Perspective Shifts: From Agency into the Magic of Reality

Following on from my previous writing (as linked to the recent magic realism blog hop), I find myself delving deeper into the magic of the real world. Lynne Cantwell wrote a thought-provoking piece titled Urban fantasy and magic realism: a matter of agency, and it prompts me to reply here as a post (my attempts at a direct reply were thwarted by the convergence of hardware, systems, the forces that be — all in the moment).

Despite her advocation that ‘alternative realism is a better descriptive name for the genre, mainly because it takes the ‘taint’ of magic out of play’, she goes on to write that ‘the magic in magic realism is woven into the fabric of society’ where ‘no magical creature’ need intervene. She adds that ‘the crucial difference between urban fantasy and magic realism [is that] urban fantasy requires an agent to deliberately effect the magical change’.

It’s not my intention here to quibble at length over the differences in definitional stances; I intend to look into the magic woven into the fabric of society. It’s interesting to read another writer’s perspective that some external agency might be the cause of magic, in certain written forms. That the fantasy construct is dependent on the magic inherent in an object (such as a ring), or a creature, or a person, or a creature-person, suggests that ‘grafting on’ process I wrote about recently: an almost superfluous layer, an oil-slick on what we usually see.

Lynne goes on to write that ‘one of the conceits of urban fantasy is that the fantastic is happening right under our noses — it’s just that most of us either aren’t equipped to spot it, or are more than willing to explain it away.’ Cue the creatures with the higher powers, greater knowledge, wisdom, call it what you will?

I’m not altogether comfortable with the term ‘alternative realism’. I was comfortable with a description coined as ‘alternate poetic reality’, in depicting some of what I’ve written, so why not the former?
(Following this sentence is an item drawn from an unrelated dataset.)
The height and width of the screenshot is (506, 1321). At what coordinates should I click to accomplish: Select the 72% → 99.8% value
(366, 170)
Perhaps it amounts to the thinking that in the former there’s the suggestion that what is ‘real’ (i.e. real magic in our actual reality) is somewhat devalued; in the latter, in the alternate poetic reality, it is that our own perspectives of the thing we see (reality) shift, rather than the reality itself.
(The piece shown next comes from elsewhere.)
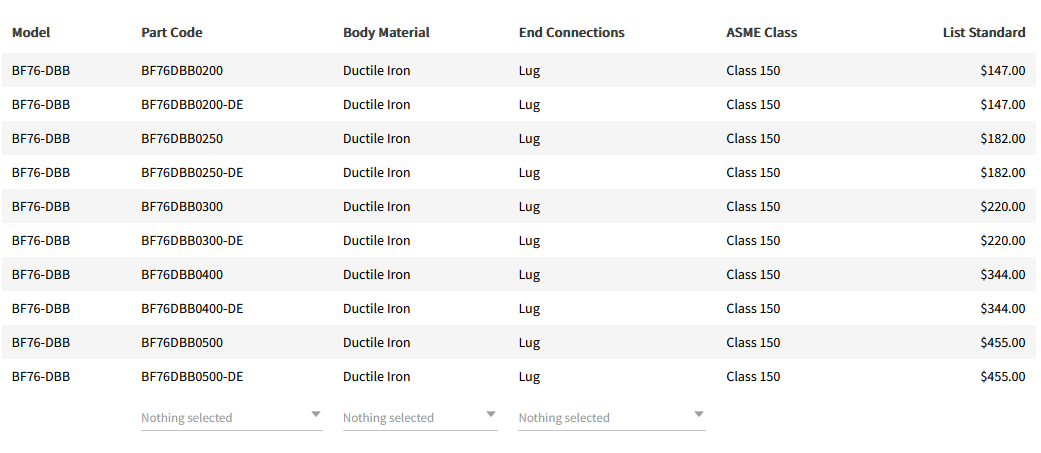1041x453 pixels.
Task: Click the $344.00 price for BF76DBB0400
Action: pos(1002,275)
We aren’t usually equipped to spot the magic. Yet we don’t need external agency to be able to affect that change in perspective: we need only internal belief. Belief is, after all, all powerful. What we believe is true. This I know. This is the power of stories, of story-tellers, of myth and magic. There’s no way to believe these words here unless what they aspire to transmit is also felt in you, the reader, by personal experience. Go into the garden, or look out over the hills or the sea, or up at the clouds: what is that you feel?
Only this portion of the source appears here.